By : admin |August 29, 2015 |weather-report |0 Comment

Mapping the future of the marketplace throughout New Hampshire.


According to SolarCity, one of the nation’s largest residential and commercial solar companies, they have recently entered the New Hampshire marketplace. “SolarCity will make it possible for many New Hampshire homeowners to install solar with no upfront cost and pay less for solar electricity than they pay for utility power, even without including local incentives” (SolarCity). SolarCity has already begun taking orders and they expect to be doing installations for customers this month. They have solar panel leasing and financing programs that allow customers to generate solar energy. This major player in the solar market is supported by Google, Elon Musk, Founder and CEO of SpaceX, as well as other major backers.

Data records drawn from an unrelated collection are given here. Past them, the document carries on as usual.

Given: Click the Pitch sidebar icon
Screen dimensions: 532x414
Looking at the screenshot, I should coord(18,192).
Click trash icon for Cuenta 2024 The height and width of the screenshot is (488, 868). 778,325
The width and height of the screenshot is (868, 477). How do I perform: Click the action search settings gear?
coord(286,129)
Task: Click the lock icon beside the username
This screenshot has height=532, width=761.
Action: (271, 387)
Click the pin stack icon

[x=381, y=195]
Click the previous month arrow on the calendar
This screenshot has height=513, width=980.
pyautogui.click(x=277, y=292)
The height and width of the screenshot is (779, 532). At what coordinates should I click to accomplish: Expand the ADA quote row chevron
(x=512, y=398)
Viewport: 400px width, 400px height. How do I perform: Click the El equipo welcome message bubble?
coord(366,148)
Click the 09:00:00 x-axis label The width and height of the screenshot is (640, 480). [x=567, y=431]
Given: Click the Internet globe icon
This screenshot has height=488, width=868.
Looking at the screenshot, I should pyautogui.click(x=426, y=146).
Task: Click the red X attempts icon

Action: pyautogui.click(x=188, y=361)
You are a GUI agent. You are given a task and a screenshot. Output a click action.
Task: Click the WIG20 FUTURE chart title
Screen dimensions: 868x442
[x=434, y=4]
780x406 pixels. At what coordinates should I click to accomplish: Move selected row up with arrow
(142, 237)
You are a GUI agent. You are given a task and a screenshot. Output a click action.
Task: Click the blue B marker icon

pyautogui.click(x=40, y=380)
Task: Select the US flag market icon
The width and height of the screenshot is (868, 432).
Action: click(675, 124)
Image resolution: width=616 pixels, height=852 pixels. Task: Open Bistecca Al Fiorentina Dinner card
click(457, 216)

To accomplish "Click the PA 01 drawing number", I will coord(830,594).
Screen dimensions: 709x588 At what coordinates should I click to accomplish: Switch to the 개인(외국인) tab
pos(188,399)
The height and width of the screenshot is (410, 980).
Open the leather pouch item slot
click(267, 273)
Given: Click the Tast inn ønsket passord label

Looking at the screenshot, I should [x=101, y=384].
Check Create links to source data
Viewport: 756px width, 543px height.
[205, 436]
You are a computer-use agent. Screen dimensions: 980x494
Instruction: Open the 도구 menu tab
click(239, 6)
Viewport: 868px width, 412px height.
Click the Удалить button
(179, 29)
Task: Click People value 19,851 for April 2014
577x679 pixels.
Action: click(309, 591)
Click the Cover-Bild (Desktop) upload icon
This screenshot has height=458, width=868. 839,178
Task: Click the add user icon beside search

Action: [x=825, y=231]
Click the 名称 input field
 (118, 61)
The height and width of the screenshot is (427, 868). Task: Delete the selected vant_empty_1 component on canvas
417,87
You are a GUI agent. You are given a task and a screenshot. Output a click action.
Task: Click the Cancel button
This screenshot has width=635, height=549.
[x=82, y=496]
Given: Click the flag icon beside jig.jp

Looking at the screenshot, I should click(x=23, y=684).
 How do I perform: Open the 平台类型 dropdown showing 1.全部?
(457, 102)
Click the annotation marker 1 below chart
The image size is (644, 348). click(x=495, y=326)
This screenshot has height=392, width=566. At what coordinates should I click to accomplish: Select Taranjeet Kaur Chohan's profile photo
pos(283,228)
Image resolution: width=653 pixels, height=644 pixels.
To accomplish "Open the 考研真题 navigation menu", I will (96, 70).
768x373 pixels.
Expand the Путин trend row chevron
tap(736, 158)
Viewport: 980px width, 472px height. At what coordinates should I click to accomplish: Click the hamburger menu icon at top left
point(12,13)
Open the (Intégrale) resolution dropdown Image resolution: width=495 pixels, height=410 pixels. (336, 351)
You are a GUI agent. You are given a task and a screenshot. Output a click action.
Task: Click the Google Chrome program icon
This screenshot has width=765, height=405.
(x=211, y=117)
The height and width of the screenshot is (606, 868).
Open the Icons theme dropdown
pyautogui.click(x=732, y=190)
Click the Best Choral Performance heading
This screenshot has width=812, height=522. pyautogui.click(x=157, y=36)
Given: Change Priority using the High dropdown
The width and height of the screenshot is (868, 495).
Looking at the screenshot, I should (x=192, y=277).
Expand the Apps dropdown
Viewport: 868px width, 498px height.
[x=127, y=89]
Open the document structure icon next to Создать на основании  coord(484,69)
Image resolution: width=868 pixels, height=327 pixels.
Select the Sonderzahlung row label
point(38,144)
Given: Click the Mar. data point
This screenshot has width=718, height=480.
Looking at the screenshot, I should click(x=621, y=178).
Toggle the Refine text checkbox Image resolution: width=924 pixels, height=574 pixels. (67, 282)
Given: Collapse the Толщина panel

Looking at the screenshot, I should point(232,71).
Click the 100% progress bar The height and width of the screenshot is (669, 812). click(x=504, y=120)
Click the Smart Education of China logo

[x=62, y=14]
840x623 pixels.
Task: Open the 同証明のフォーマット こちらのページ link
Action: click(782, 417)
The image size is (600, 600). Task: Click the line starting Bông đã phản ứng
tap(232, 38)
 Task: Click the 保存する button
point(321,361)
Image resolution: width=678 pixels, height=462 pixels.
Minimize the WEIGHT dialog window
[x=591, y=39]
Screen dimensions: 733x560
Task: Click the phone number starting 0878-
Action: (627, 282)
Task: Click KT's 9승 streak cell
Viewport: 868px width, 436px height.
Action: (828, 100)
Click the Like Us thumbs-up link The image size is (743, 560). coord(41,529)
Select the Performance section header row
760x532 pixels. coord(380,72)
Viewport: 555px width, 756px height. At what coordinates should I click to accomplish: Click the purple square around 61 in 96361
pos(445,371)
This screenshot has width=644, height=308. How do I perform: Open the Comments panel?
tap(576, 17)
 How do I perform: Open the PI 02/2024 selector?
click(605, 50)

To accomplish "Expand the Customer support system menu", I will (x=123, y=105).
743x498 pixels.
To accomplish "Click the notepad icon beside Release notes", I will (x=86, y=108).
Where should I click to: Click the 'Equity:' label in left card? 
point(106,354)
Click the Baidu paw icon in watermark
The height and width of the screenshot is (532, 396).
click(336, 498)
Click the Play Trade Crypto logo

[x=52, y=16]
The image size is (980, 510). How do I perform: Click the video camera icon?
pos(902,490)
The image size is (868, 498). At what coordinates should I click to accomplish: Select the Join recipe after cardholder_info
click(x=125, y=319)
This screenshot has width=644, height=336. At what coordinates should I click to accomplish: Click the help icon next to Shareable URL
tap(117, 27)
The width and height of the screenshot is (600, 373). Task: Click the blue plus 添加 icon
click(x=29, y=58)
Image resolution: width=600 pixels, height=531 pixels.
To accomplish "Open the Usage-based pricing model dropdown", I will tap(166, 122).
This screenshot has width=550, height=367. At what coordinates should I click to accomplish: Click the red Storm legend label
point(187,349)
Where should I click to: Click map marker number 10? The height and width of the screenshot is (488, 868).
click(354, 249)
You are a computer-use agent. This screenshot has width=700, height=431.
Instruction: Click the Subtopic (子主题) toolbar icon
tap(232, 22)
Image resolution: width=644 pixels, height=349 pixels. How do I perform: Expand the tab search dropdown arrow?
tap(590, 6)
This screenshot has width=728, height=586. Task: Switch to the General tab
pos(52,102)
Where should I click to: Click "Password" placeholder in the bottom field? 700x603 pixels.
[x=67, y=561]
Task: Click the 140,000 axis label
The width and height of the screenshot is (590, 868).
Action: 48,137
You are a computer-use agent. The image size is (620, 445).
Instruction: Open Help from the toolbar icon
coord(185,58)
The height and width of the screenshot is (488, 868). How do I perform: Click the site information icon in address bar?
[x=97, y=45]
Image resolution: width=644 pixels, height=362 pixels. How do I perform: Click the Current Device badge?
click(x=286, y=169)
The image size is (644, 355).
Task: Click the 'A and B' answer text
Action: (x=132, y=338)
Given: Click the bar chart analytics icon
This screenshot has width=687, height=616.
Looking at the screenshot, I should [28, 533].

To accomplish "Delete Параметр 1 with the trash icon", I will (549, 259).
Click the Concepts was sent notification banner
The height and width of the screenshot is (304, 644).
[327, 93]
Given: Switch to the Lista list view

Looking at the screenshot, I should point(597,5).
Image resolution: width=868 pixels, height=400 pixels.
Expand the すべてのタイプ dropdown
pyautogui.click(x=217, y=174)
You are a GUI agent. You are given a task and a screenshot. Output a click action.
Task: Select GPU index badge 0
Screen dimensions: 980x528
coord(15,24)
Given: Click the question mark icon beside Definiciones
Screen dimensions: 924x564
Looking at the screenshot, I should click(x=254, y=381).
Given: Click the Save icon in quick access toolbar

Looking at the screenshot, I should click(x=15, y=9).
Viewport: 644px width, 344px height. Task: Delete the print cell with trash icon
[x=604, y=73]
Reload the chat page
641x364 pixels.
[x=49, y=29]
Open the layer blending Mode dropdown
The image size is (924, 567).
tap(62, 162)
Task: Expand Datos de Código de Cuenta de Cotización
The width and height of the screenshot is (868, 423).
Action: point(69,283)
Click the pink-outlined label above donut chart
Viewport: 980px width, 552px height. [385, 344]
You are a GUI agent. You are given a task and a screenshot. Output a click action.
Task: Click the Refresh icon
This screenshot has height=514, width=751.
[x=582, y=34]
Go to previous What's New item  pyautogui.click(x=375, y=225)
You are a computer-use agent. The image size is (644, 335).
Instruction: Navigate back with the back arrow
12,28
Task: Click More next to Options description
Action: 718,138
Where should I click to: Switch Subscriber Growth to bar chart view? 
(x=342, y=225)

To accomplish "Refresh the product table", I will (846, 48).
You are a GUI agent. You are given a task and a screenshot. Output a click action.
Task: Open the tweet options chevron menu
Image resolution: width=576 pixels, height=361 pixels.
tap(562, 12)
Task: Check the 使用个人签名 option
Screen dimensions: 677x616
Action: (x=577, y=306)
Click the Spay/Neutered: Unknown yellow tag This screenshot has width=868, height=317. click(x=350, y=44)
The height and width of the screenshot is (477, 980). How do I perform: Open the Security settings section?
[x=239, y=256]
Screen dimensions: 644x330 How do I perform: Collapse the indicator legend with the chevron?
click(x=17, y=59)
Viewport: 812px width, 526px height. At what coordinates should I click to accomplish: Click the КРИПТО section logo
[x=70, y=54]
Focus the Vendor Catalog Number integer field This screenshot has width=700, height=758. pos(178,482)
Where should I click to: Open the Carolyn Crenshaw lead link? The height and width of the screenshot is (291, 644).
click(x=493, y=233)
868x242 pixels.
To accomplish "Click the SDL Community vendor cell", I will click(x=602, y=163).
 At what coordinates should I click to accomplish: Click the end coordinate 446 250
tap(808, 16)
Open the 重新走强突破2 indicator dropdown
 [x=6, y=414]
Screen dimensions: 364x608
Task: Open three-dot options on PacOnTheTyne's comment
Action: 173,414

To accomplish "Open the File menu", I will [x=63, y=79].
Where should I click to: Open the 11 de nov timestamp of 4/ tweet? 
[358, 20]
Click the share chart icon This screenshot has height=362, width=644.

Being neighbors with this renewable energy outfit (their NH headquarters is in Manchester, NH and we have an office in Somersworth, NH), we got to thinking about the solar marketplace in NH and its long-term viability. As a room full of meteorologists, data scientists, and computer programmers tend to do, we decided to take the question head on.  We built a Solar Power Production index (“SPP”) to better understand the amount of solar radiation in the state and map this data to identify the best – and worst – regions for potential solar power production.


install solar panels

Of course, SolarCity’s business is not led by solar power alone.  As a consumer-facing company, they are subject to the challenges and opportunities that come with the retail marketplace. Like many of our own customers, SolarCity is impacted by a range of factors beyond the weather. Density of likely customers, disposable income and credit to front the costs are but a few variables that might affect the success of a takeover of the NH energy market.  As a proxy for viable business opportunities, we fused our Solar Power Production index with NH state economic and demographic data to identify best-fit opportunities for marketing and distributing SolarCity’s products.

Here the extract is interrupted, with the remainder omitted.